When Corruption Was King
- North American first edition cover
- Author: Robert Cooley, with Hillel Levin
- Language: English
- Genre: Memoir
- Publisher: Carroll & Graf
- Publication date: August 10, 2004
- Publication place: United States
- Media type: Print (hardcover)
- Pages: 336 pages
- ISBN: 0-7867-1583-9

= When Corruption Was King =

2004 memoir by Robert Cooley and with Hillel Levin

When Corruption Was King: How I Helped the Mob Rule Chicago, Then Brought the Outfit Down is a memoir written by Robert Cooley, a lawyer who once worked for Mafia members in Chicago but eventually turned in his former clients. The book is co-written by journalist Hillel Levin and was published by Perseus Publishing in 2004. It details Cooley's friendships with Pat Marcy, Harry Aleman "The Hook," and Tony Spilotro and tells the story of the nine trials in which Cooley helped the U.S. Organized Crime Strike Force convict several key Mafia figures.

==Background==
Robert Cooley was the Chicago Mafia's "Mechanic" - a fixer of court cases. During the 1970s and 1980s, Cooley bribed judges, court clerks, and cops to keep his Mob clients, including hit men, bookies, racketeers, and crooked politicians, out of jail. Paid for his services, he enjoyed the protection of the men he served. Through the 1990s, Cooley became the star witness in a series of trials that took down the Chicago Outfit, arguably the most powerful Mafia family in the history of organized crime.

==Synopsis==
Cooley's account tells how he chased crooked acquittals for the likes of Pat Marcy, originally an Al Capone protégé who had become the Mob's key political operative; Mafia Capo and gambling czar Marco D'Amico; and notorious hit man Harry Aleman. He dined with Mob bosses and shared "last suppers" with friends before their gangland executions. Cooley watched as Marcy and the Mob controlled the courts, the cops, and the politicians. Then he walked into the office of the U.S. Organized Crime Strike Force and of his own free will agreed to wear a wire on the same Mafia overlords who had made him a player. Cooley's tapes and testimony would be at the center of nine landmark trials that together exposed and then broke the Mob's unprecedented stranglehold on Chicago's government and court system.
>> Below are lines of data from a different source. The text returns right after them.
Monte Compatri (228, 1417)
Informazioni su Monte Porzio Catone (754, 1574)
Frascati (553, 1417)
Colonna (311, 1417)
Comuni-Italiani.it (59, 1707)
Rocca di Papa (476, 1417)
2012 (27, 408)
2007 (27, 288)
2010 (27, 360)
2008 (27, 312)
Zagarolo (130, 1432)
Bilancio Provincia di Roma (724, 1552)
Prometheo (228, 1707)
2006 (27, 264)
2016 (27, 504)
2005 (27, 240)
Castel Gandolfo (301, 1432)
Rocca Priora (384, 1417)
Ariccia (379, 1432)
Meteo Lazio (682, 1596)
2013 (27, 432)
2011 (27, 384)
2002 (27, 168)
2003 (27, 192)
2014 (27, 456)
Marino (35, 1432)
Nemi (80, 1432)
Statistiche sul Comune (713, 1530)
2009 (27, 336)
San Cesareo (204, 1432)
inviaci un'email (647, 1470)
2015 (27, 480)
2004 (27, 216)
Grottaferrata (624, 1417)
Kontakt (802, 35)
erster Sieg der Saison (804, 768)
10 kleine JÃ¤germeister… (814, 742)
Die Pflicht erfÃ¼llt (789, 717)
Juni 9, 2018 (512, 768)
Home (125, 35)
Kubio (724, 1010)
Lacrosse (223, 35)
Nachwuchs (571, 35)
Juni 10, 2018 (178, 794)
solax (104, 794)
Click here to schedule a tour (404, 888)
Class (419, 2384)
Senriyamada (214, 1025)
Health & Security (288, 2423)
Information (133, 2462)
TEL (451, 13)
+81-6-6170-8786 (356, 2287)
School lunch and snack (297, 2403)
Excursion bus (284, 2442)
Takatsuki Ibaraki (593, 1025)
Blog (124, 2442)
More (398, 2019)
== Publication and reception ==
The book is co-written by journalist Hillel Levin and was published by Perseus Publishing in 2004.

Publishers Weekly praised the book, but described the prose as "more workmanlike than memorable", while a reviewer for Booklist described it as a "mesmerizing treatise on organized crime". Reviewer Mark V. Muller praised the book, describing it as an "overwhelming" and "gripping" account of Cooley's life.

==Film adaptation==
In March 2011, Paramount Pictures announced in Variety Mark Wahlberg's attachment to produce and possibly star in the movie adaptation of When Corruption Was King, along with Twilight Saga producers Temple Hill. Variety reported that Frank Baldwin is adapting the script based on Robert Cooley's memoirs "about a southside Chicago lawyer who becomes the mob's most trusted attorney until, as a state witness, he brings the organization down."